Consigne >>
Dans le document source, comment la chanteuse dit-elle être fondamentalement ?

Emma Kirbky, voix «juvénile ». Il y a quarante ans, nous aurions juré que c'était par sa couleur si claire, mais le temps l'a enrichie puis fragilisée, sans amollir l'élan des mots qui est sa vraie jeunesse. Comment décrirait‑elle son chant à un ami sourd?: « Oh gosh. Avant tout: une voix directe. Concernée tout entière par le message qu'elle porte. "Word oriented". Vous savez, je suis fondamentale­ment paresseuse. Je n'aime pas faire un effort qui ne paie qu'à moitié. C'est peut‑être pour cette raison que j'ai senti très tôt qu’en aidant l'auditeur à se concentrer sur le texte, je pouvais le tenir en haleine à moindre effort, par le jeu des détails. Je suis tombée récemment sur l'un de mes premiers disques. La voix était très enfantine et trop verte, la musicienne peu expérimentée, mais cet aimant du texte était déjà là, intuitivement. »

Données sources >>
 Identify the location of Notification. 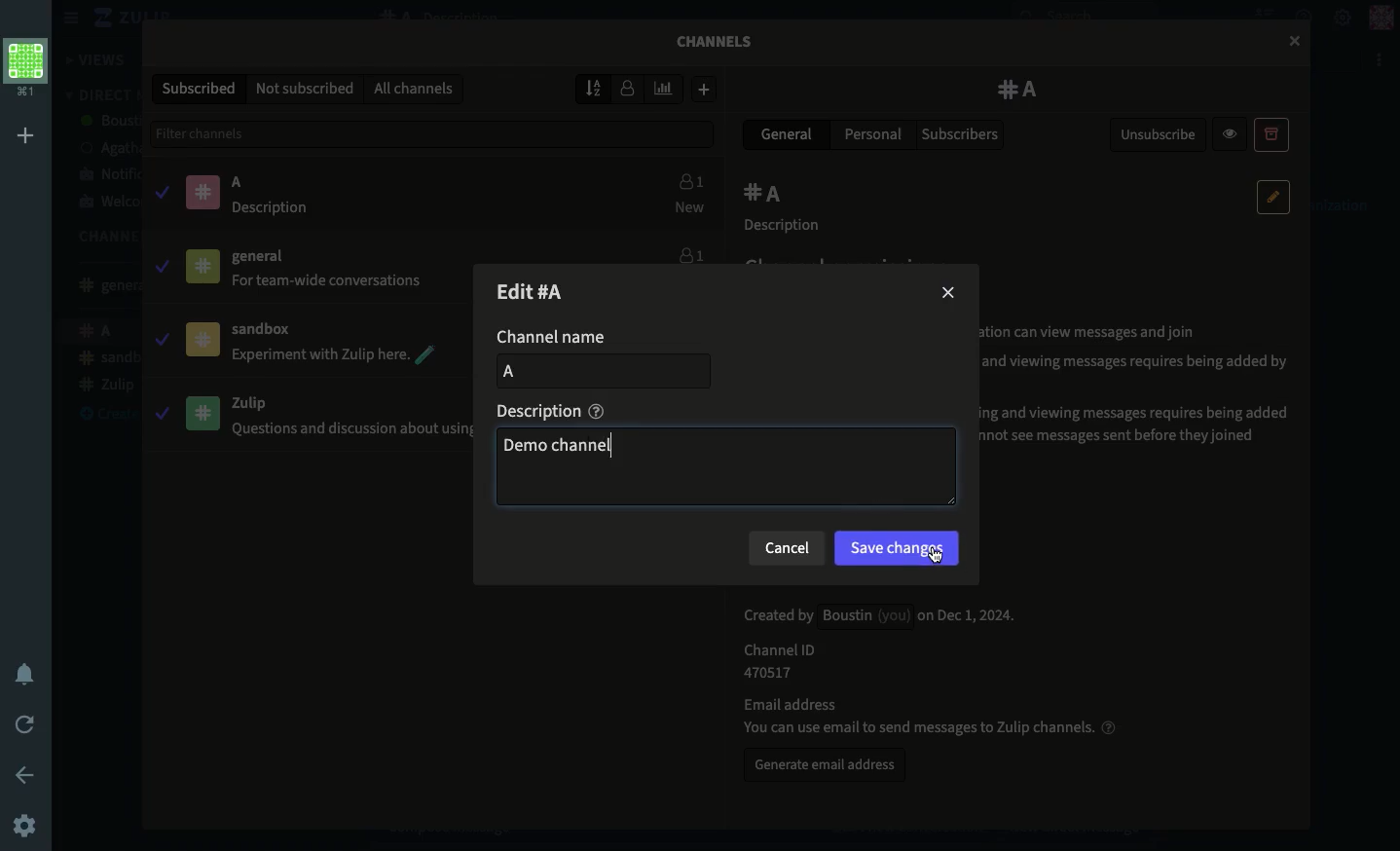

Réponse >>
Elle se dit fondamentalement paresseuse.